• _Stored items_
Segment Open
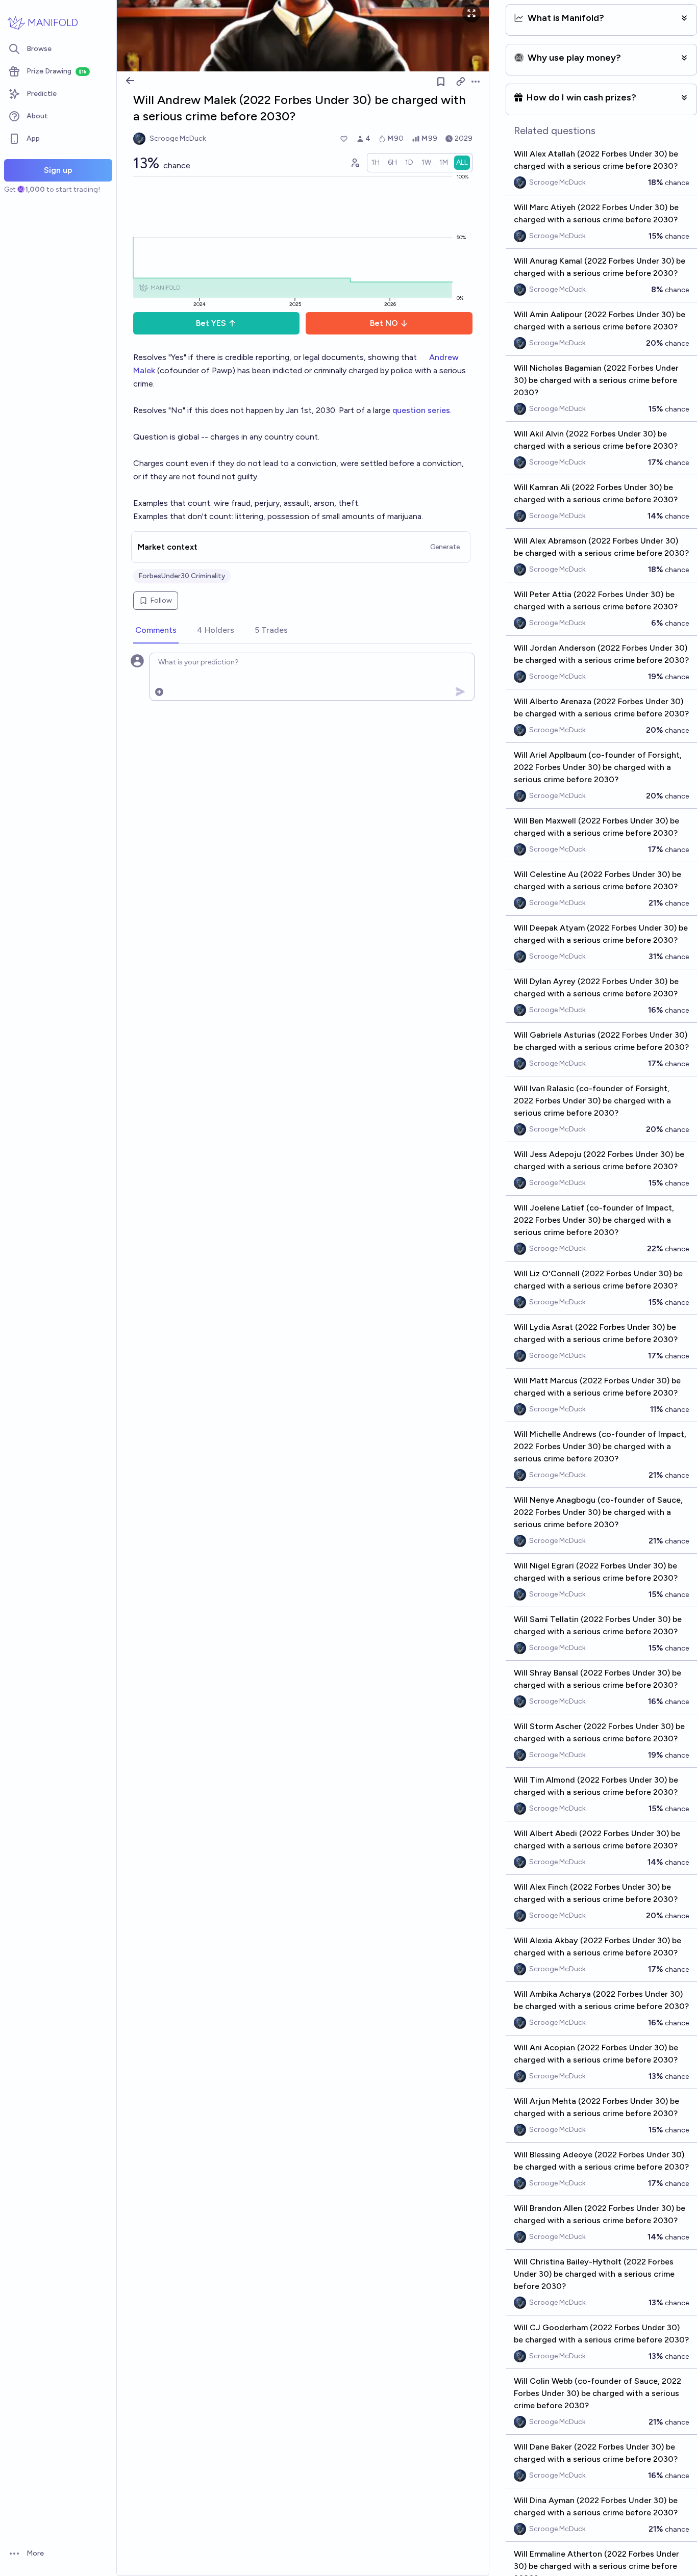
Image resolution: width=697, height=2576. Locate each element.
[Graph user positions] (354, 162)
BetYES (211, 323)
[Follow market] (441, 81)
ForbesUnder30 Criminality (182, 576)
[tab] (156, 630)
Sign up (58, 170)
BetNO (384, 323)
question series (421, 410)
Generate (445, 547)
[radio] (375, 163)
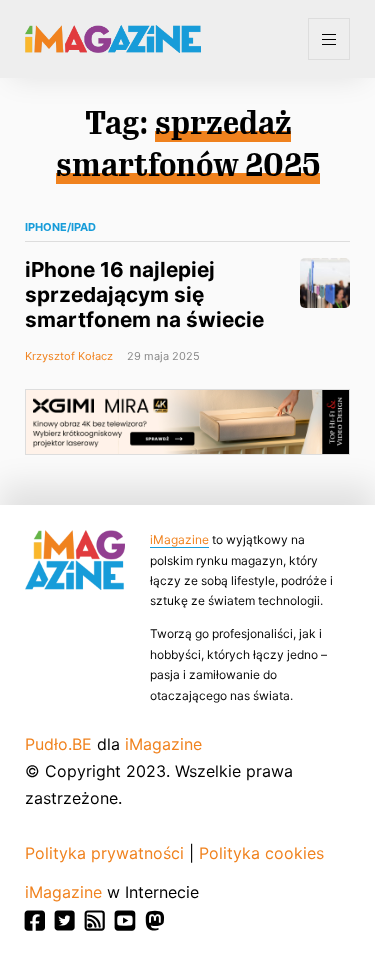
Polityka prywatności (104, 853)
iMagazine (179, 539)
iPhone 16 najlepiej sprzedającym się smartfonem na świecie (144, 294)
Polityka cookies (261, 853)
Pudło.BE (58, 744)
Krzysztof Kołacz (69, 356)
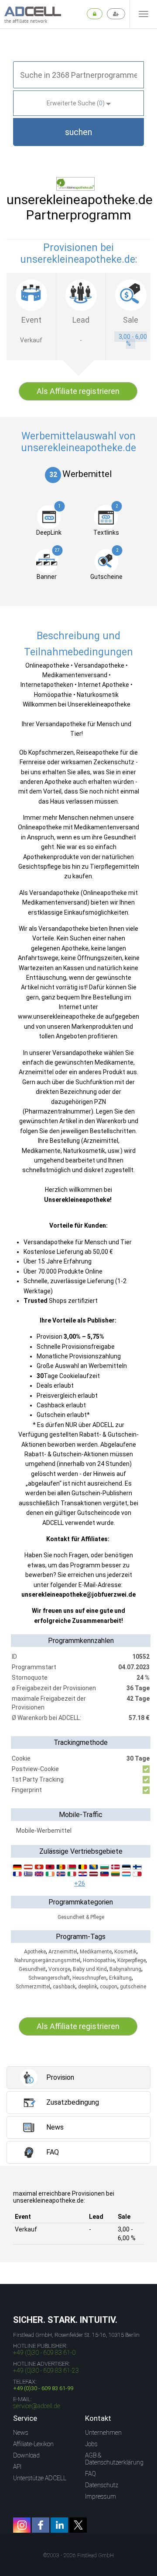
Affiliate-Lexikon (33, 2443)
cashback (64, 1987)
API (17, 2466)
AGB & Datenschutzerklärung (114, 2459)
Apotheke (35, 1952)
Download (26, 2455)
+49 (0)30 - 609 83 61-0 (44, 2352)
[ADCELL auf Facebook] (40, 2525)
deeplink (87, 1987)
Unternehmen (103, 2432)
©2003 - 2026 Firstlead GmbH (78, 2555)
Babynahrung (125, 1969)
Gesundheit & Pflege (81, 1917)
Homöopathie (99, 1960)
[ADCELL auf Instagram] (22, 2525)
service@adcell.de (36, 2405)
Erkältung (120, 1978)
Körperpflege (131, 1960)
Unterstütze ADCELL (39, 2478)
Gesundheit (32, 1969)
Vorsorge (59, 1969)
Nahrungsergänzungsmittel (47, 1960)
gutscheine (133, 1987)
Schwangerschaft (49, 1978)
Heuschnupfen (89, 1978)
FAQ (90, 2473)
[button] (78, 132)
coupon (108, 1987)
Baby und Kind (90, 1969)
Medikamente (96, 1952)
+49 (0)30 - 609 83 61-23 (46, 2370)
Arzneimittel (62, 1952)
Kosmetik (125, 1952)
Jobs (91, 2443)
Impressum (100, 2496)
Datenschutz (101, 2485)
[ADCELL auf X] (78, 2525)
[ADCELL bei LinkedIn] (59, 2525)
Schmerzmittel (33, 1987)
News (20, 2432)
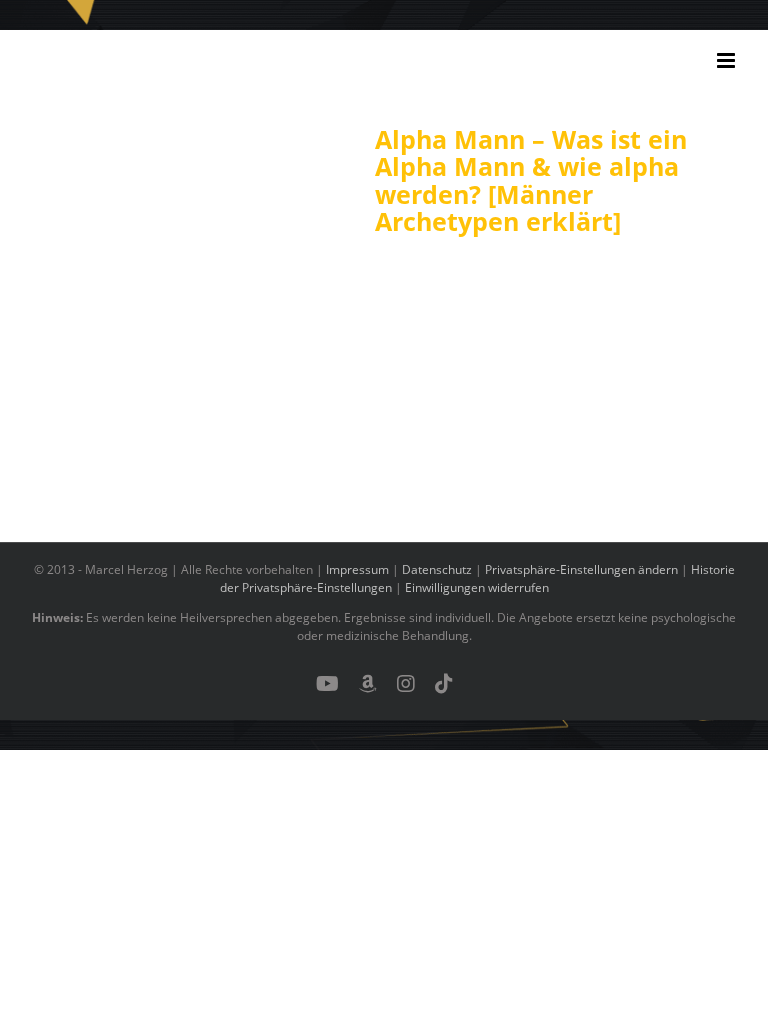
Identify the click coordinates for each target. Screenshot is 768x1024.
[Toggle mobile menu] (727, 60)
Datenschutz (437, 569)
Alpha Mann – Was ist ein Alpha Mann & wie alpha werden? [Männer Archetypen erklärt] (531, 180)
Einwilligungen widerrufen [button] (477, 587)
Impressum (357, 569)
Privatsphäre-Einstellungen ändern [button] (581, 569)
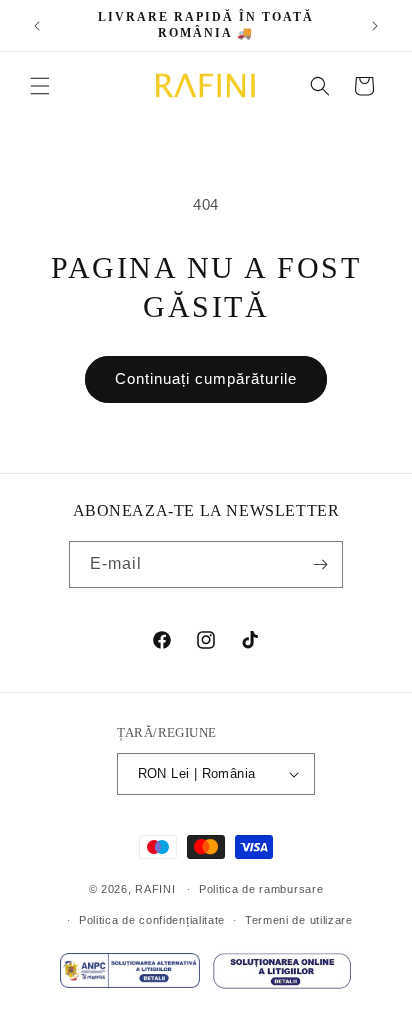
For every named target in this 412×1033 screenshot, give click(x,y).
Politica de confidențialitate (152, 920)
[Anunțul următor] (375, 26)
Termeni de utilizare (299, 920)
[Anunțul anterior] (37, 26)
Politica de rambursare (261, 889)
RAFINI (155, 889)
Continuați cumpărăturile (206, 378)
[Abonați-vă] (320, 564)
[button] (40, 86)
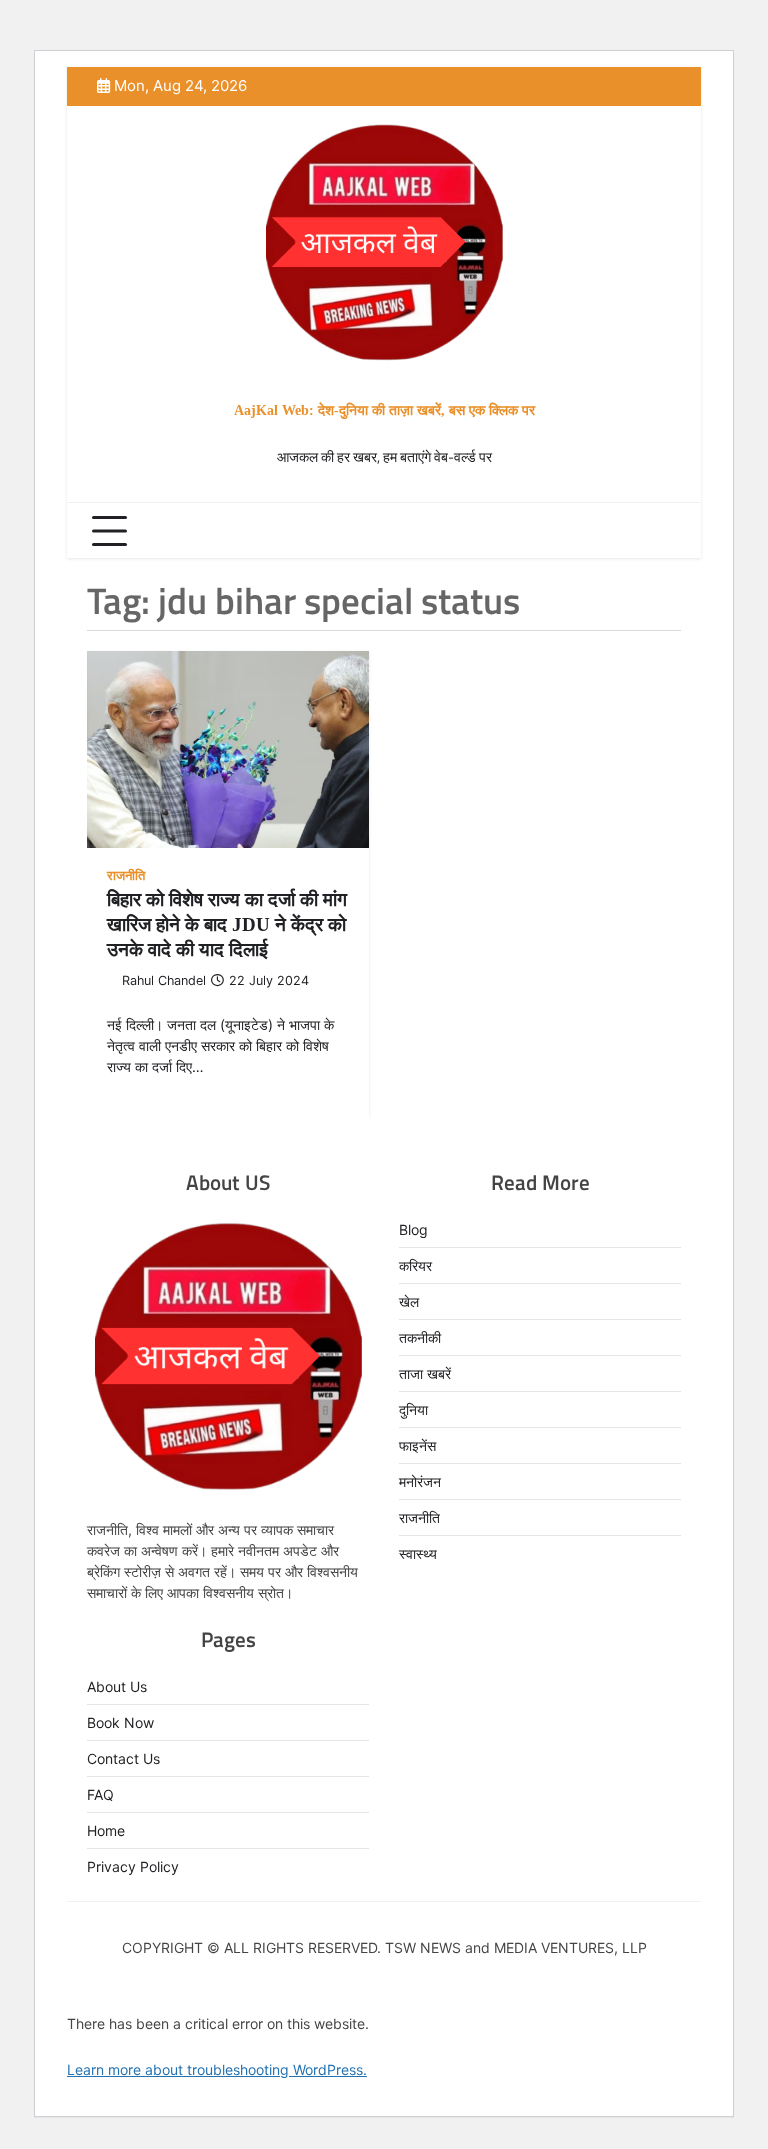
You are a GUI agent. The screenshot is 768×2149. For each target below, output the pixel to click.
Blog (413, 1229)
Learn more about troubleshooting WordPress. (217, 2069)
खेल (409, 1301)
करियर (415, 1265)
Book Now (120, 1722)
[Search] (661, 531)
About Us (117, 1686)
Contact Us (123, 1758)
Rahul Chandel (164, 980)
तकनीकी (420, 1337)
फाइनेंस (417, 1445)
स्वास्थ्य (418, 1553)
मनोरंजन (420, 1481)
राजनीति (126, 875)
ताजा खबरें (425, 1373)
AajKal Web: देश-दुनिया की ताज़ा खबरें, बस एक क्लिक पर (384, 410)
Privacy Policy (133, 1866)
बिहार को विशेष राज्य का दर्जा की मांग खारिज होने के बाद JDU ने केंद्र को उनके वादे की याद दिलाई (227, 924)
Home (106, 1830)
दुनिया (413, 1409)
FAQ (100, 1794)
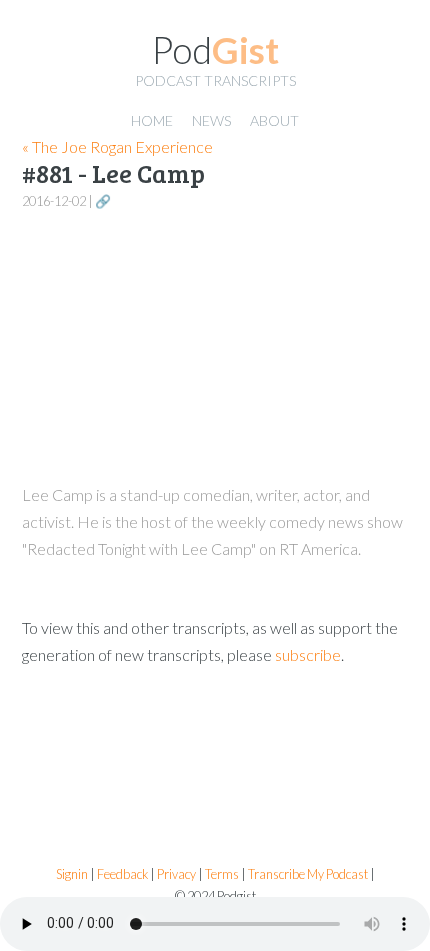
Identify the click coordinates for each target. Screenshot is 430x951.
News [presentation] (211, 120)
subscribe (308, 654)
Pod (215, 50)
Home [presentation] (152, 120)
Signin (72, 874)
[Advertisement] (215, 347)
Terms (222, 874)
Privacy (176, 874)
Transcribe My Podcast (308, 874)
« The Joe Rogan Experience (117, 146)
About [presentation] (274, 120)
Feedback (122, 874)
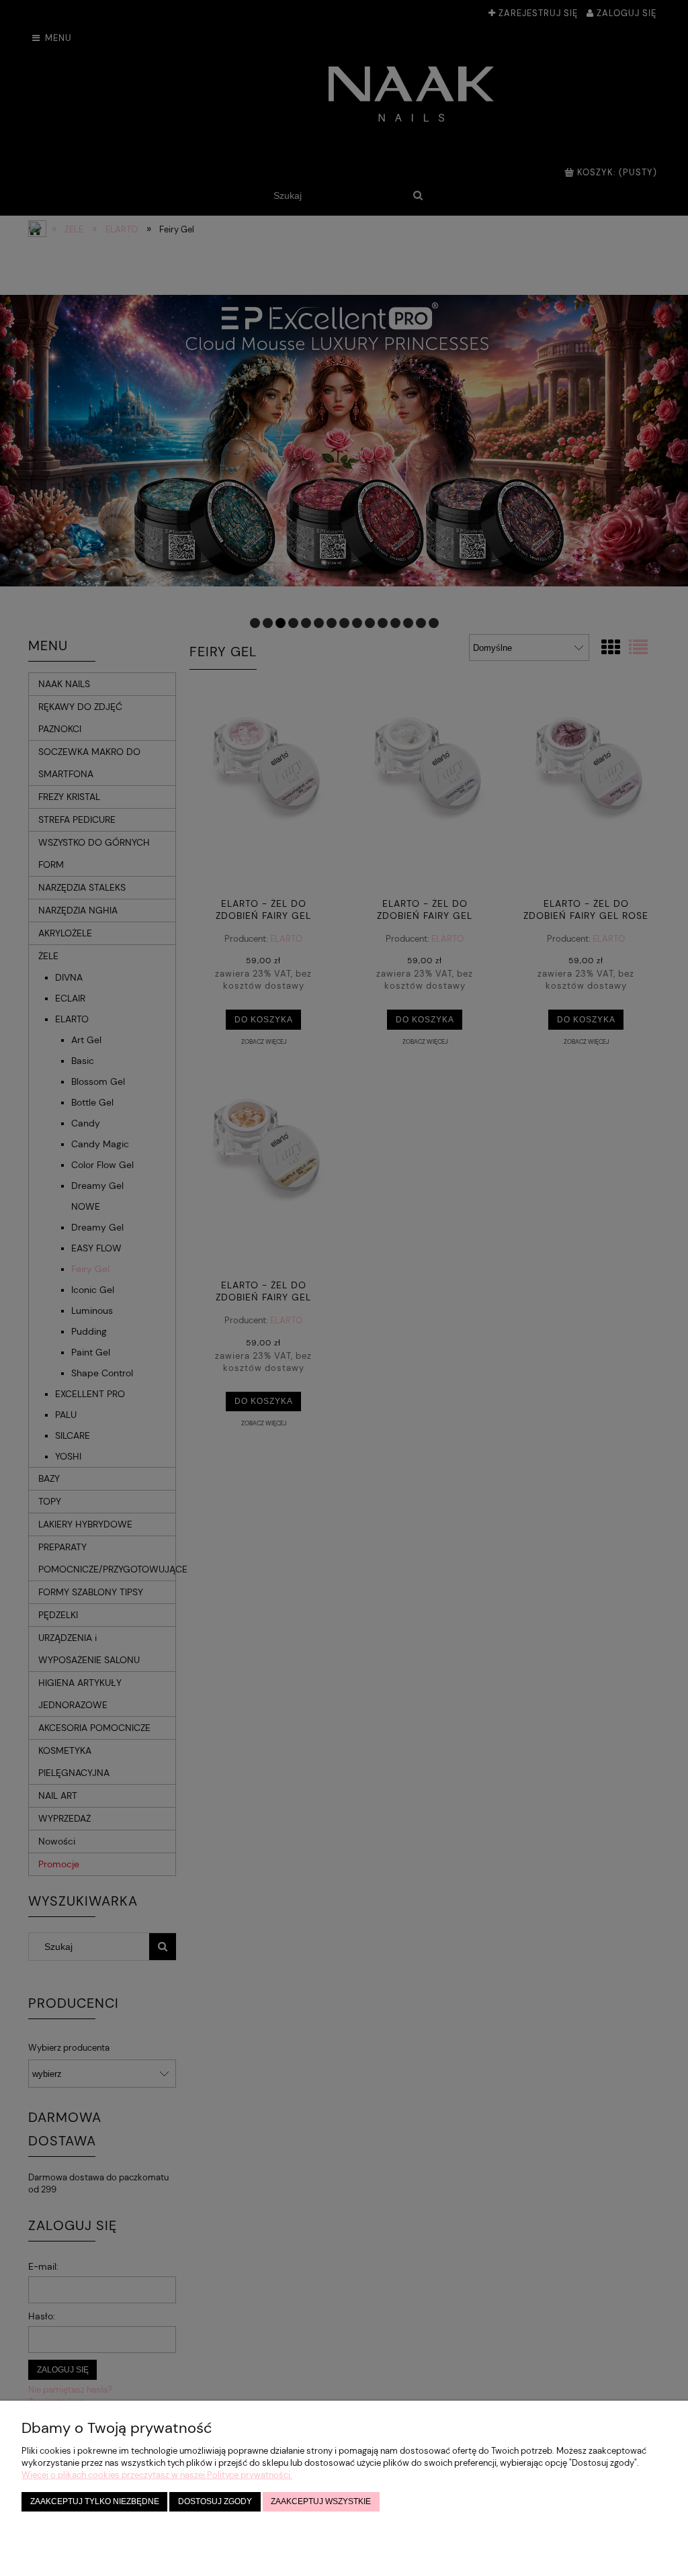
Segment Closed
• _WHAT THE TASK REQUIRES_
Give back the exact lines above, running from the one that has "[Anunțul anterior] (37, 26)" through the one that has "Privacy Policy (133, 1866)", with nothing added and no pictures.

• _EXERCISE RESPONSE_
[Anunțul anterior] (37, 26)
Politica de rambursare (261, 889)
RAFINI (155, 889)
Continuați cumpărăturile (206, 378)
[Abonați-vă] (320, 564)
[button] (40, 86)
You are a GUI agent. The screenshot is 768×2149. For each target below, output the pixel to click.
Blog (413, 1229)
Learn more about troubleshooting WordPress. (217, 2069)
खेल (409, 1301)
करियर (415, 1265)
Book Now (120, 1722)
[Search] (661, 531)
About Us (117, 1686)
Contact Us (123, 1758)
Rahul Chandel (164, 980)
तकनीकी (420, 1337)
फाइनेंस (417, 1445)
स्वास्थ्य (418, 1553)
मनोरंजन (420, 1481)
राजनीति (126, 875)
ताजा खबरें (425, 1373)
AajKal Web: देश-दुनिया की ताज़ा खबरें, बस एक क्लिक पर (384, 410)
Privacy Policy (133, 1866)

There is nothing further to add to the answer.